> [Data items]
┄┄┄┄┄┄
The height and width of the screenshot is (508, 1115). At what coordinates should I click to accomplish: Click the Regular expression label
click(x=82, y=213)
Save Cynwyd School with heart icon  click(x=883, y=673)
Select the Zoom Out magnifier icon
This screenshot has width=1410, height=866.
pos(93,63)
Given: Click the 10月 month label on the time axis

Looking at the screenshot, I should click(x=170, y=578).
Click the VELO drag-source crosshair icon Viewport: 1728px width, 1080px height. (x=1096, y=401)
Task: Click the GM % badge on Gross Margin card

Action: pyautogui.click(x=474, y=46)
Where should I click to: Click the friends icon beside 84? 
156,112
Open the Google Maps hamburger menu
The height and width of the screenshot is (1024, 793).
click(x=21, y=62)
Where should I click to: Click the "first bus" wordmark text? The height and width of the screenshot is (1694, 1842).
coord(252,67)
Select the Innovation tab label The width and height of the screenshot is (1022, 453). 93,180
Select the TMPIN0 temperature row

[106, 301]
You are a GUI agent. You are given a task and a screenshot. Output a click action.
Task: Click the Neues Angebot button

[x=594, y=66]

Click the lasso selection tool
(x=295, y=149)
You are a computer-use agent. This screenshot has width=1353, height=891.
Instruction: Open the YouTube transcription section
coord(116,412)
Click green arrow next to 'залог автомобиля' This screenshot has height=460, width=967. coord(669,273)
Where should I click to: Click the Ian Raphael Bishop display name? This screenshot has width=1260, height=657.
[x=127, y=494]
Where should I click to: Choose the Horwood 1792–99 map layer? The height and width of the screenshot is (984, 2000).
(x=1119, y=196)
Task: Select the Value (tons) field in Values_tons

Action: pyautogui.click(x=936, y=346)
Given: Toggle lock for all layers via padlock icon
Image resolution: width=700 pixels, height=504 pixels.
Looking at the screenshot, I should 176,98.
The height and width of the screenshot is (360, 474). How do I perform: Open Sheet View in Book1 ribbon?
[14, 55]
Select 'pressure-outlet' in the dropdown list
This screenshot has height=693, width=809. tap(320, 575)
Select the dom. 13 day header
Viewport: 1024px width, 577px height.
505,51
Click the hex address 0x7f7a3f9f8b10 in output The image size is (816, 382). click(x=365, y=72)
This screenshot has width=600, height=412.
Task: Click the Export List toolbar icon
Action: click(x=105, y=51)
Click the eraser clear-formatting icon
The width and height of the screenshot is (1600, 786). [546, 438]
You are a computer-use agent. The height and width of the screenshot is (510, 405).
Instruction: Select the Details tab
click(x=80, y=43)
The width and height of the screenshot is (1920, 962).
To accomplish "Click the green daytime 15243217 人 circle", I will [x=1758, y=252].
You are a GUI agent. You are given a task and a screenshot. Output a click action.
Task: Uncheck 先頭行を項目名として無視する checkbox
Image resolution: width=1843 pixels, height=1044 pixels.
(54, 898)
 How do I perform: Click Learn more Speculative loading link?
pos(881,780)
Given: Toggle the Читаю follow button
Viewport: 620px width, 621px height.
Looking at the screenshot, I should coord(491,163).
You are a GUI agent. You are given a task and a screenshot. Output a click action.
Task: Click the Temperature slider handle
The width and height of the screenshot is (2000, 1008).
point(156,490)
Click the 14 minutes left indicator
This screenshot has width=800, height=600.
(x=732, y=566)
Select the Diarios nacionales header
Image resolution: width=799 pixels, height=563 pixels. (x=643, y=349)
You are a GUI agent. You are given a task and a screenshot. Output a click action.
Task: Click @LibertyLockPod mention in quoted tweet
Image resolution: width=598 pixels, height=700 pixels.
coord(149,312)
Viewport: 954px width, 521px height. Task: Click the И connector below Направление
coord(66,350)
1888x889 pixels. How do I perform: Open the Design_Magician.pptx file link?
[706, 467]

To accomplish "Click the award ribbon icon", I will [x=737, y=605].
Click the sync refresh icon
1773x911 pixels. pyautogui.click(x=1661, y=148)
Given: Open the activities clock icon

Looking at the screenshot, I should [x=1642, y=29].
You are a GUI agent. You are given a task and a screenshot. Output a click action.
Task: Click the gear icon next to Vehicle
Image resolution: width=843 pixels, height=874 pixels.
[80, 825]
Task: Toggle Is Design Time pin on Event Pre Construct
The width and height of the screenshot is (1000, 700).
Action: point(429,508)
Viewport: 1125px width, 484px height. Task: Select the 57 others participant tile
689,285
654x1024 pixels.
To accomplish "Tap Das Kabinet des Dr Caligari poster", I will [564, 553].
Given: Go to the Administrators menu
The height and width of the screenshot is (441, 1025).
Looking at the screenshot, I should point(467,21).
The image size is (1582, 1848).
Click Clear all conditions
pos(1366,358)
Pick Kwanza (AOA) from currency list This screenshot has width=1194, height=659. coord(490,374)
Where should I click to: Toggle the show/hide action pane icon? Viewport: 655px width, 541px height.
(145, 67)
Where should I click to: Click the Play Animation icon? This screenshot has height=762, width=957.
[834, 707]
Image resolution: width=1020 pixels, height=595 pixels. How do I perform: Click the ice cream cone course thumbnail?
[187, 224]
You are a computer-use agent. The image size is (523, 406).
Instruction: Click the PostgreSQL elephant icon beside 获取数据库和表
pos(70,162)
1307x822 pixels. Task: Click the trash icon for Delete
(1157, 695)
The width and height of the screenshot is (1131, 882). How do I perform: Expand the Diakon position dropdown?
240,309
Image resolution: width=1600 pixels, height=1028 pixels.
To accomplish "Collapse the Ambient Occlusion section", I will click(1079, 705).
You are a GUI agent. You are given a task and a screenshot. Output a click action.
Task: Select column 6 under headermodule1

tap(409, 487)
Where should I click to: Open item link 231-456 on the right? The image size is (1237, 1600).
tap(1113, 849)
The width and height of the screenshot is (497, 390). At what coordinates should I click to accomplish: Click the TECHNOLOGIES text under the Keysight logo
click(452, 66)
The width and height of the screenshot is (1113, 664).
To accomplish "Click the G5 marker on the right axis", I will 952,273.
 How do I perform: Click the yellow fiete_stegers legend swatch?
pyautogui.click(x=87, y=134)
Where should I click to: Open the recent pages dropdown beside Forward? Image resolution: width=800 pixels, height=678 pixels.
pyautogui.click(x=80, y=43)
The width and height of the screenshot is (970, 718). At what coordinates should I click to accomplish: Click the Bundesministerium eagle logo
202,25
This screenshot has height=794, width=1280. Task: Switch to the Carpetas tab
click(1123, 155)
┄┄┄┄┄┄
Your reply should be a verbatim retyping of the lines from the one that holds "The width and height of the screenshot is (1131, 882)." through the last line of the entries.

> [Output of the exercise]
The width and height of the screenshot is (1131, 882). How do I perform: Expand the Diakon position dropdown?
240,309
Image resolution: width=1600 pixels, height=1028 pixels.
To accomplish "Collapse the Ambient Occlusion section", I will click(1079, 705).
You are a GUI agent. You are given a task and a screenshot. Output a click action.
Task: Select column 6 under headermodule1

tap(409, 487)
Where should I click to: Open item link 231-456 on the right? The image size is (1237, 1600).
tap(1113, 849)
The width and height of the screenshot is (497, 390). At what coordinates should I click to accomplish: Click the TECHNOLOGIES text under the Keysight logo
click(452, 66)
The width and height of the screenshot is (1113, 664).
To accomplish "Click the G5 marker on the right axis", I will 952,273.
 How do I perform: Click the yellow fiete_stegers legend swatch?
pyautogui.click(x=87, y=134)
Where should I click to: Open the recent pages dropdown beside Forward? Image resolution: width=800 pixels, height=678 pixels.
pyautogui.click(x=80, y=43)
The width and height of the screenshot is (970, 718). At what coordinates should I click to accomplish: Click the Bundesministerium eagle logo
202,25
This screenshot has height=794, width=1280. Task: Switch to the Carpetas tab
click(1123, 155)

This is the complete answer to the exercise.